I went into last year with the motto: ‘Pro-active’. And I chose ‘Pro-active’ specifically over positive as I felt that:
1) I’m never going to be a positive person. I’m a glass half empty person and I’m cynical and being negative is my way of protecting myself – that’s not a mind-set that you can easily shift. Plus I find positive people un-nerving. All my friends will understand this!
2) The verb ‘positive’ feels a bit like ‘happy’ – no one can be happy all the time and no one can be positive all the time. Positive is only a brief state of being.
3) Along the same lines, it’s not always fitting or appropriate to be positive. Yes, find a silver lining but if you are having a bad day, doing try to be positive, tru to be pro-actively turn that energy into something more useful.
Pro-active seemed more fitting for me and supported my existing techniques to overcome depressive tendencies.
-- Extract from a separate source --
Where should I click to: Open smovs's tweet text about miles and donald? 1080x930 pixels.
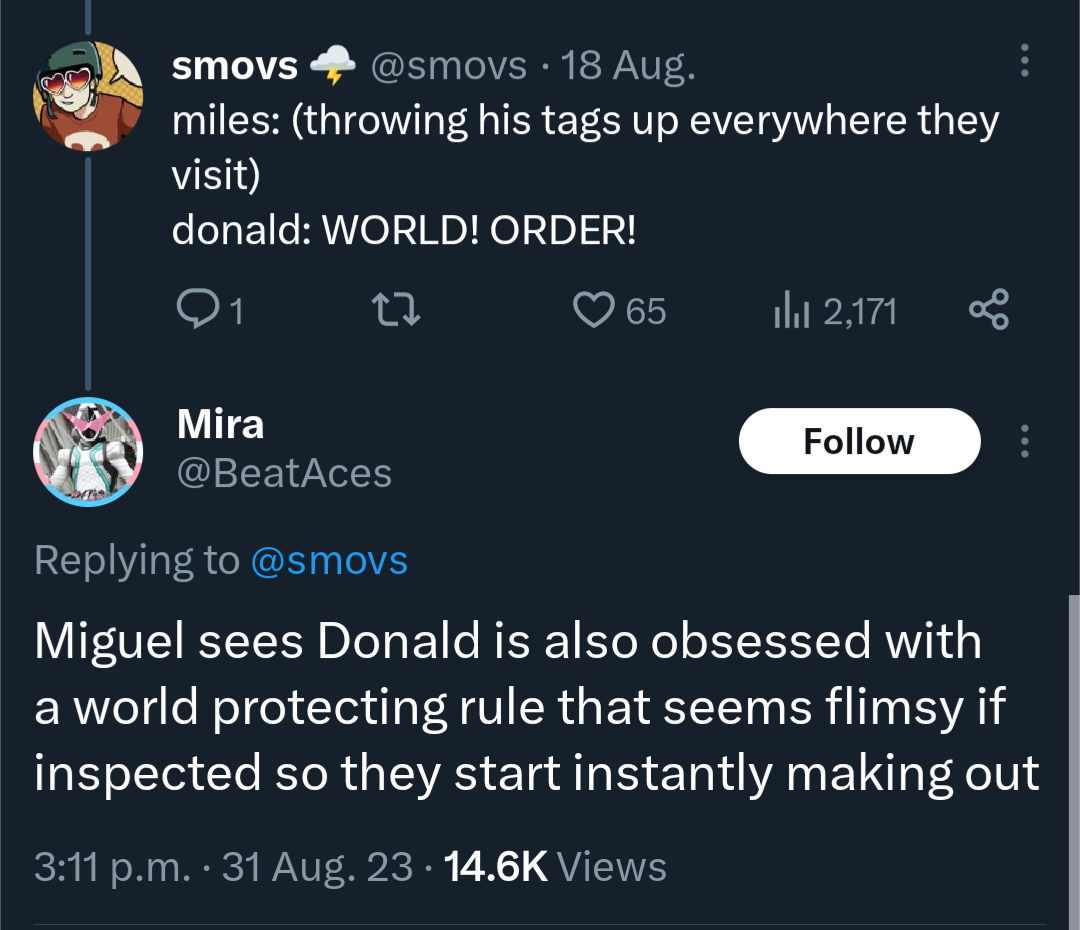(x=585, y=176)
Less than a week into the New Year, and I get sick. Sinusitis. And then something else…and then something else. I’ll be honest, I can’t remember much else but being pro-active was…slow. Part of me wants to berate myself and say worse and the other side is protesting because at times this year, I was able to shift my mind-set and be more proactive than I wanted to be and would have been in the past but it was too few and far between.
I regret not planning, re-focusing and approaching the year differently.
I’ll be honest, I’m going into next year just as blind and un-planned and partly scared as I know I would like to be better but I’m not sure how. I know that I need to do things differently, but I don’t know where to start. I know that this isn’t good enough and I will never have enough time or energy to work this all out…
So it is basically going to be a lot harder work than I want it to be and I have a choice: put the effort in or don’t. If I do, I may be more tired, I may struggle to balance the additional time it takes and I may drop many balls along the way…BUT, I come back to this blog EVERY – SINGLE – YEAR so that must mean something. Writing means something to me. It helps me to feel. It helps me to unwind. It grounds me. So in February and in April and even in July…this is what I need to re-focus on.
Let’s start with the basics. New Year’s Resolutions. So last year was being ‘Pro-active’ which wasn’t a complete failure…but was only really achieved by accident. This year, I’ve come up with some more Ps. (I don’t know why they begin with P but once I started I couldn’t stop, I love alliteration!)
I want to make progress with things. There are so many journeys and projects I have started – including this blog – so my goal is to make more progress. In all aspects of my life. Just briefly. I mean, any progress is good. But the more the better!
My heart, my back, my head, random rib/muscle strain…my mind. This is about being both physically and mentally healthy. The progressive thing feels fairly simple in that I need to choose how to use the time I have better to make progress with things. But this is harder. Yes, I will need time but more than that, I actually do need a plan. I don’t have one. I want to be in less physical pain on a daily basis but even more than that, I want my heart and mind to be at ease. My new mantra is “Right now, I’m ok. Right now, nothing has changed.” Watch this space, I need to think about this one more!
I’m pretty passive person so my ‘wish’ more than my resolution is to harness my inner power. I am cringing as I type as I find ‘girl power’ and many other connotations to do with ‘power’ extremely cheesy but I think that’s because I am an introvert and really I don’t want anyone to know or think that I’m powerful; I just want to FEEL powerful. In control. At ease with my emotions, my egos and myself.
Those are my 3x Ps: Progressive / Pain-Free / Powerful.
2021 has been a good year but not a great one. Things have plodded along but not grown. Too many things have ‘derailed’ me but that is just an excuse. Survival is no longer enough. Bring on 2022!!